Many patients have questions about the safety of amalgam fillings containing mercury. Some patients request to have their existing amalgam fillings removed and replaced with composite restorations. It is important to be aware that patients might be exposing themselves to more mercury when a filling is removed. Some studies have shown a temporary spike of mercury levels in urine when amalgam fillings are removed. This increase lasts only a few days.
The dentists at PI Dental Center are willing to replace any amalgam fillings for a patient as long as they are aware that there is a temporary risk of exposure to mercury while the old filling is removed. While most amalgams can be replaced with composite restorations, some fillings may require replacement with crowns.
How much mercury exposure occurs from dental fillings?

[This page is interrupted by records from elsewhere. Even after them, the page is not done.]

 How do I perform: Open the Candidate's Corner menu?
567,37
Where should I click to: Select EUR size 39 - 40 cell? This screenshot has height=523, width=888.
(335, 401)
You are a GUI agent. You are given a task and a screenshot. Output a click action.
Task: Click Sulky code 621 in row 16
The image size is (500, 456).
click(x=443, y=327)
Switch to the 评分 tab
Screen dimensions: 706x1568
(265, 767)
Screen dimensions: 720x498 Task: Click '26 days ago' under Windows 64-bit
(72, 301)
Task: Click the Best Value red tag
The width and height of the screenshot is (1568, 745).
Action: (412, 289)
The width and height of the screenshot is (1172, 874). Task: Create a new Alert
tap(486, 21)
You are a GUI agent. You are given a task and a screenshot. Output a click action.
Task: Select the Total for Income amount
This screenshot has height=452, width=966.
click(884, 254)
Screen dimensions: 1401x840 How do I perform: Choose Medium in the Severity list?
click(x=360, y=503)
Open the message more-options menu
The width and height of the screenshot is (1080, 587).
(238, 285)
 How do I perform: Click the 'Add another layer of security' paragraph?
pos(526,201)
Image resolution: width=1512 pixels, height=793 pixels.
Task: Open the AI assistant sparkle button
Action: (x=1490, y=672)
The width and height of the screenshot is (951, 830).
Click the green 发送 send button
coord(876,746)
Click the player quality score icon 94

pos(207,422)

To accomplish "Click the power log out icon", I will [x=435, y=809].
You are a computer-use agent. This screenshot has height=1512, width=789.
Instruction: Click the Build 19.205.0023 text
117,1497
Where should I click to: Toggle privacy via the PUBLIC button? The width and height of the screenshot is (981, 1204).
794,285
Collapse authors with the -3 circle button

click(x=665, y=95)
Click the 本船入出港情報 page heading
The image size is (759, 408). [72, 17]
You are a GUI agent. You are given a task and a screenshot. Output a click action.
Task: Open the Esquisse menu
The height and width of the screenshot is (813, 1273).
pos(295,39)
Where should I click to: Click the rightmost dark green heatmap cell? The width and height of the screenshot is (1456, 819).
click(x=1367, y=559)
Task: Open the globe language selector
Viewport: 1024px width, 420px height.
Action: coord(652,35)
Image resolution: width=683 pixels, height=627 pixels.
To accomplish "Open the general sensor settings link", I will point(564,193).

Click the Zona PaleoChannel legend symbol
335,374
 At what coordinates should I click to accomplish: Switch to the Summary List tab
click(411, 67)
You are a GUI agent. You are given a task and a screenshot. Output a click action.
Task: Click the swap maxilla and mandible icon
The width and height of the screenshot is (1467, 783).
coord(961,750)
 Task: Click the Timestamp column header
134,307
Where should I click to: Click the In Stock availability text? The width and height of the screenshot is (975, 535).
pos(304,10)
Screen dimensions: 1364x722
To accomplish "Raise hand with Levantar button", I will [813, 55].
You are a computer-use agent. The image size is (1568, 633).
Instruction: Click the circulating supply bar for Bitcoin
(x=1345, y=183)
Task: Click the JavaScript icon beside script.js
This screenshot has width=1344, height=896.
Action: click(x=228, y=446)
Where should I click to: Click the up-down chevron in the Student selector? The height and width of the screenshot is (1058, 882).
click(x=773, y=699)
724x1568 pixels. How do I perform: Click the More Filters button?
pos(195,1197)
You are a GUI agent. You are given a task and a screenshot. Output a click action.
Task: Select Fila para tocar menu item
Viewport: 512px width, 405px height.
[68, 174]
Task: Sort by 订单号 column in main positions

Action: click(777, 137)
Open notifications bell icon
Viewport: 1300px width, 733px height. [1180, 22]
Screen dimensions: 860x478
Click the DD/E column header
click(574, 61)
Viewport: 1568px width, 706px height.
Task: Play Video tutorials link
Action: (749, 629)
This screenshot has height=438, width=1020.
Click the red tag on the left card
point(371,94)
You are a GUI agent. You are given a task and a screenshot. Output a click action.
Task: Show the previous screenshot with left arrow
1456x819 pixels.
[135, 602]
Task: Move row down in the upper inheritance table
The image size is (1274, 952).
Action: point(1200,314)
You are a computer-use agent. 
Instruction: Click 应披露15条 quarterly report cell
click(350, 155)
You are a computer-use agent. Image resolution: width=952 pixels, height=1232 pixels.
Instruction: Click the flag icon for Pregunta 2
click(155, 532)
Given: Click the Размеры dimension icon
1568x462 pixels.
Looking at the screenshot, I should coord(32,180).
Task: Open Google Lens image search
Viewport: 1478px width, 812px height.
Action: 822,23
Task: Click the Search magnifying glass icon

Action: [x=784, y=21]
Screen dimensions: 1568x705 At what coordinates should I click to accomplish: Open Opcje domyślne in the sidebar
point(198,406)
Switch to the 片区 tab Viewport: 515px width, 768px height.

Most Americans have seven to eight fillings. One microgram is released daily per seven fillings, according to the 1997 World Health Organization report. A microgram is one-millionth of a gram. By comparison, we absorb five to six micrograms of mercury from food and water sources each day, according to the Environmental Protection Agency. The upper limit of permissible exposure set by government safety standards for workers is equal to about 460 micrograms a day.
Is there a health risk from daily low-level mercury exposure from dental fillings?
We do not know if the trace amounts of mercury that are released daily from dental fillings has an impact on a person’s health. The World Health Organization has looked at various levels of mercury exposure and determined the threshold for when mercury exposure becomes toxic. Based on those studies, it would take 265 to 312 amalgam fillings to reach toxic levels of mercury exposure, according to J. Rodway Mackert, dental professor and materials-science expert at the Medical College of Georgia in Augusta.
Some consumers and advocacy groups believe there is a link between mercury fillings and multiple sclerosis, Alzheimer’s disease and chronic-fatigue problems. There is no scientifically credible evidence supporting any link. But since the health impact is not fully understood, several European countries have restricted the use of dental amalgam and ruled that it should not be used in pregnant women.